Captivated by this idea, PhD student Xiangjin Kong at the Max-Planck-Institut für Kernphysik and his advisor Adriana Pálffy recently demonstrated a new way that an x-ray pulse can be mapped and stored. Storing an x-ray pulse is a first step toward being able to control the velocity and other important properties of x-rays, which are necessary if you want to use x-rays to manipulate information.
Their theoretical work, published last week in Physical Review Letters, describes a physical system in which you send an x-ray pulse into a very thin material containing a layer of iron nuclei. You do this while an external magnetic field is turned on. Turn the magnetic field off while the x-ray pulse is inside of the material, and the pulse is stopped and stored in the iron nuclei. Turn the magnetic field back on, and the pulse is restored and continues traveling as if nothing happened.
Of course, it’s not quite that simple. The properties of the magnetic field, material, and x-rays all have to be precisely chosen. To better understand this, we can look at a technique that is used to slow down and store visible light. The method is physically different from this new x-ray storage method, but the researchers found that the two systems are described by similar mathematical equations.
First, recall that an atom is made of a nucleus containing protons and neutrons, surrounded by orbiting electrons. These electrons can be in different states—the lowest energy ground state, or higher energy excited states. You can bump an electron up to an excited state by giving it some energy and it will stay there for a short time, until it decays by emitting a photon and returning to the ground state.

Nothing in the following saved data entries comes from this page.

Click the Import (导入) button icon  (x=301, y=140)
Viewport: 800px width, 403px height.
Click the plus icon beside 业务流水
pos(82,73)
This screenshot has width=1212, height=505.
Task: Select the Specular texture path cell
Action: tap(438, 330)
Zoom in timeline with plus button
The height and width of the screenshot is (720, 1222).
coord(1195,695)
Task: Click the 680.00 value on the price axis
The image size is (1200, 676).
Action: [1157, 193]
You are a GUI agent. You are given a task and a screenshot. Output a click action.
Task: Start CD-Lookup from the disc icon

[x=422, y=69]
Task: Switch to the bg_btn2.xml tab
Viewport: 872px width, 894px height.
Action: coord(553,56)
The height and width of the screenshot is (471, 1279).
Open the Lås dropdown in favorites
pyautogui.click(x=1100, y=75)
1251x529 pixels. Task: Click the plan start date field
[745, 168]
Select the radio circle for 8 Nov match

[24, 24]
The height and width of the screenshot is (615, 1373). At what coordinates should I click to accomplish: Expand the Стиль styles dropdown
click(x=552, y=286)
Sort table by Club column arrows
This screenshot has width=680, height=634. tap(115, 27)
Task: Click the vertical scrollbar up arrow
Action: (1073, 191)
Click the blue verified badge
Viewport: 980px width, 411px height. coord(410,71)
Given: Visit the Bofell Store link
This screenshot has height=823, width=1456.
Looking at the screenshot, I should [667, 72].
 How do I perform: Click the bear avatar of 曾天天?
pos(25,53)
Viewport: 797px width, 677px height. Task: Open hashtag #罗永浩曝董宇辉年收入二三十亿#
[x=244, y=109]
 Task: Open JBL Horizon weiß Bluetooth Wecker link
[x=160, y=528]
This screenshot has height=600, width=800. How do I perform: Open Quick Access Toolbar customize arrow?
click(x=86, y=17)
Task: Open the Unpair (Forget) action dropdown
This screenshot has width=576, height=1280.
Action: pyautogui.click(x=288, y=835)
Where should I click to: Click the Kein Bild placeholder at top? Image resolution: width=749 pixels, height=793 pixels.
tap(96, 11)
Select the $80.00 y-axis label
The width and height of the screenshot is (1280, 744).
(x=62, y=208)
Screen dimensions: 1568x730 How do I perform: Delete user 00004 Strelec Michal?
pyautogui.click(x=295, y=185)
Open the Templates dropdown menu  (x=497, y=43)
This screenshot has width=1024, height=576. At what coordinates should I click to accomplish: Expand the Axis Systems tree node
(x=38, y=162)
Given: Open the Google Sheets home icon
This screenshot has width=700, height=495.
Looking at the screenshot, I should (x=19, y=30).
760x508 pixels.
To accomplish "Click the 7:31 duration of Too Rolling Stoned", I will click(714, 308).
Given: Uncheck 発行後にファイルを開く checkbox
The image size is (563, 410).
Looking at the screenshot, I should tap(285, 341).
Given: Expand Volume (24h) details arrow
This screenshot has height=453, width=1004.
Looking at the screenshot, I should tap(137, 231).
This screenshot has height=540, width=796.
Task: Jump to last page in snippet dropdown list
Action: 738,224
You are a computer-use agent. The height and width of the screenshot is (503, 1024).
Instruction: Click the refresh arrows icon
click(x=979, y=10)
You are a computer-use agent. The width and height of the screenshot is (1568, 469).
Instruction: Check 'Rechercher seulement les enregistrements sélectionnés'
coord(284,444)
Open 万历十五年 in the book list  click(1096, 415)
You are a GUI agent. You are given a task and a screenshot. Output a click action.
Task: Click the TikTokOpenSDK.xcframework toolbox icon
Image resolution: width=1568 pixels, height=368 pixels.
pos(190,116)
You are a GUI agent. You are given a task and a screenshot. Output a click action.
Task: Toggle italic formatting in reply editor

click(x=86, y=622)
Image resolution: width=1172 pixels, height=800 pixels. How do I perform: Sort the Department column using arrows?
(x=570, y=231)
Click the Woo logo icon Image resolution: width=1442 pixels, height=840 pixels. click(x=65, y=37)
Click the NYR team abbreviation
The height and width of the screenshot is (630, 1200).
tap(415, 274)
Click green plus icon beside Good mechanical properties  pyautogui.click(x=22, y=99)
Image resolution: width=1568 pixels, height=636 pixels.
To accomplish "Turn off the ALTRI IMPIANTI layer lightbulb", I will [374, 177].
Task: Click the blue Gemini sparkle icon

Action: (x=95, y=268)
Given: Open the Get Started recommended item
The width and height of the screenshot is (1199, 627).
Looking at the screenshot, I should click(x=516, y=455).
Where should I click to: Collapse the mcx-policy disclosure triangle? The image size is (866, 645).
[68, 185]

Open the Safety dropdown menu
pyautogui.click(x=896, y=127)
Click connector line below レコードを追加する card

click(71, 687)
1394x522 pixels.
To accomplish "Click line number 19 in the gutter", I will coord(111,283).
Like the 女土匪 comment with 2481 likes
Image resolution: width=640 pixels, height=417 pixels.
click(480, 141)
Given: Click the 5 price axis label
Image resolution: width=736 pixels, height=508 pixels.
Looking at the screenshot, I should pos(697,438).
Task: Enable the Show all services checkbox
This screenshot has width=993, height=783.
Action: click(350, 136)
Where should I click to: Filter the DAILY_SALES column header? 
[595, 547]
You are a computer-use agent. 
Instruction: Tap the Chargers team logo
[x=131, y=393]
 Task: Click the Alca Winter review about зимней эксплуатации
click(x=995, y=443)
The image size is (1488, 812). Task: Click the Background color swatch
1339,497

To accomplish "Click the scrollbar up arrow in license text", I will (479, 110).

In certain cases, you can use lasers to stimulate the bumps and drive atomic transitions. Lasers can not only move electrons from one state to another, but can also create something called atomic coherences between two states.
The x-ray system that Kong and Pálffy describe is similar to one that involves shining two lasers with different, carefully chosen energies onto a material. The lasers interact with the atoms in the material in such a way that the first laser slows down the photons from the second laser, called the probe laser (for more on this, see “Slow Light” here). When the first laser is turned off, the photons from the probe laser that are inside the material are transformed into atomic coherences and trapped. When the first laser is turned back on, the photons are set free.
Like atoms, the nuclei of atoms have ground states and excited states. The new x-ray storage system acts like the one described above, but uses a magnetic field (instead of a laser) to transform x-ray pulses into coherences of the iron nuclei (instead of atomic coherences). The coherences can be restored to the original x-ray pulse as long as the magnetic field is turned back on within about 100 nanoseconds.
In the last few years scientists have proposed and designed alternative methods for storing x-rays, but Kong and Pálffy predict that this method will be more reliable, easier to set-up experimentally, and more flexible in terms of the storage time and other parameters. The next step will be to try it out and see what happens experimentally!